Hello, my name is Andreas Engert. I am professor for medicine and hematology here in Cologne, Germany. I am at the 9th International Symposium for Hodgkin Lymphoma, which is just closing. This was an event with 1,100 participants from maybe 60 countries worldwide and it was a 4-day meeting, very interesting meeting I think. I am certainly biased in that, but we had a couple of different formats including a hematology, educational, a number of scientific workshops, scientific symposia, satellite symposia, and this was a very interactive meeting. There were many people from all over the world contributing and all the opinion leaders being present. So we addressed basically all up-to-date questions that are being discussed in Hodgkin’s today, also addressed questions related to similar lymphoma, other lymphoma, such as T-cell lymphoma and so forth. One of the questions that was discussed and has been discussed over these years rather actively was the treatment of early stage Hodgkin patients. That is the majority of the patients, it is about 60% of all patients, and early stage patients are being divided into early favorable and early unfavorable. I gave an overview on this topic here in this conference demonstrating that initially radiotherapy had been the treatment of choice for these patients; that was the first modality that cured patients, and there was a very brilliant presentation by Professor Hoppe from Stanford reviewing the development of Hodgkin’s in this malignancy over more than 100 years.

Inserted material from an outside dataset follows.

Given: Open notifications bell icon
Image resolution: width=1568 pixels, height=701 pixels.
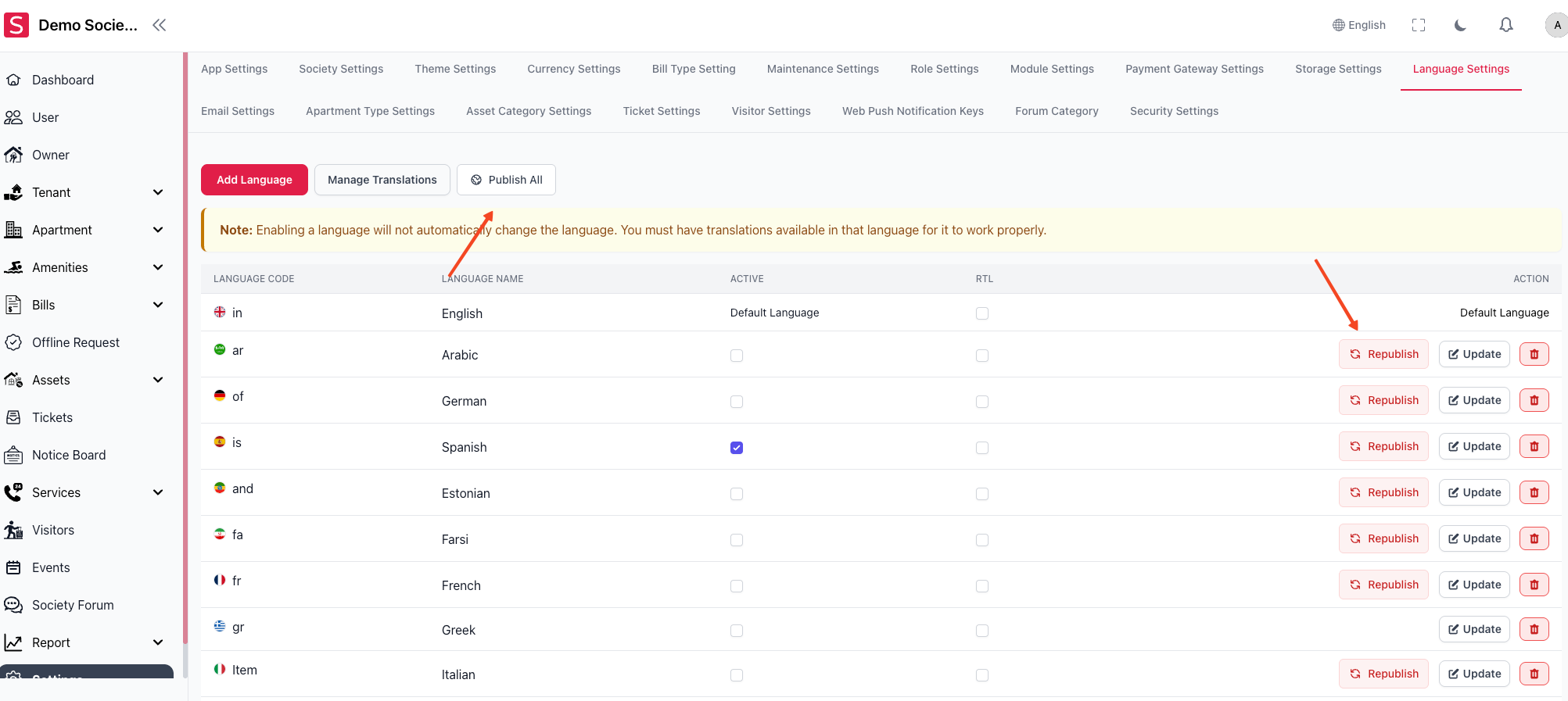Looking at the screenshot, I should 1505,25.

So that was very impressive showing that this modality was the first one to cure Hodgkin patients from their cancer. Now we are into a combination of chemotherapy and radiotherapy for these patients, and with that, approximately 80-90% can be cured long term; however, there are certainly also side effects of treatment we have to address, and that was another topic that was discussed here, side effects such as quality of life issues and in particular fatigue. We did some research into this very recently showing that about 20% of these patients suffer long-term fatigue, so that might be an endpoint that should be considered in future trials because that is really disabling these patients and that is really relevant if we were able to get rid of this fatigue.

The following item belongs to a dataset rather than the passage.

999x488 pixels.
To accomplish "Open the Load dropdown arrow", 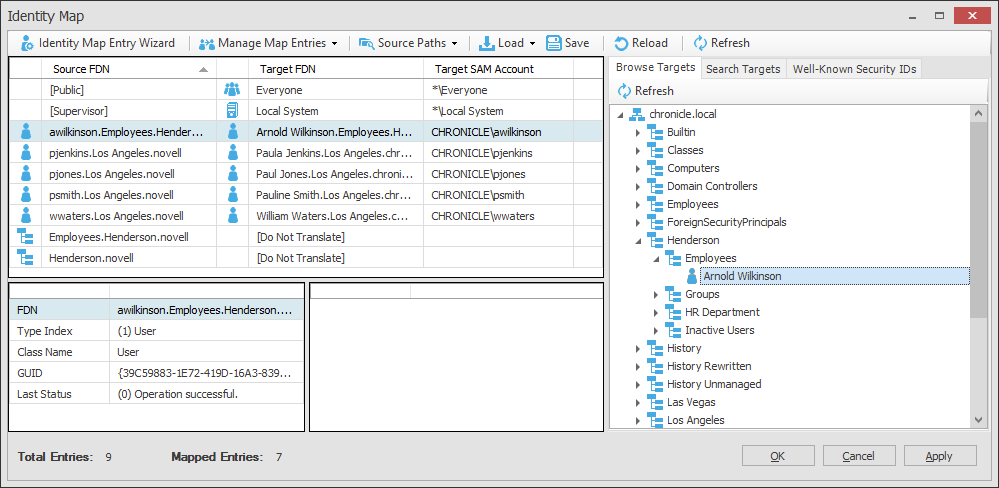I will 532,43.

Another question that was discussed and has been discussed over the last years was the use of markers of prediction of response and of adaption of treatment to these markers, and one of the markers that has emerged over recent years was PET, positron emission tomography, that can be used to detect active areas in the body such as heart or brain. And more importantly as far as Hodgkin is concerned, it can detect active lymph nodes, so it can be helpful in the diagnosis of this disease to see how much the disease has spread, but it can also be used as a tool to increase or decrease treatment depending on the response as measured with PET. So that is a very interesting approach and a couple of large randomized trials are ongoing, and two of these trials were reported here at this conference. These were rather early data and they had the same outcome in that patients who were PET negative after 2 cycles or 3 cycles of chemotherapy, their chance of relapse, if they did not get additional radiotherapy, was higher; however, both groups came to sort of opposite conclusions. One British group rapid trial concluded that this might be justified, not radiating PET-negative patients in early stages, where the other group EORTC/LYSA closed their arms without radiotherapy because of more events. So, these trials are really early trials, were reported in early stage, and we would need longer followup for final conclusions. On that question, in addition, our group is running a trial which is nearly completed in the various similar setting, however, with larger patient numbers, and that will contribute to this discussion in the future hopefully, and that will take a little longer before we have final answers on the impact of PET in early stage Hodgkin’s.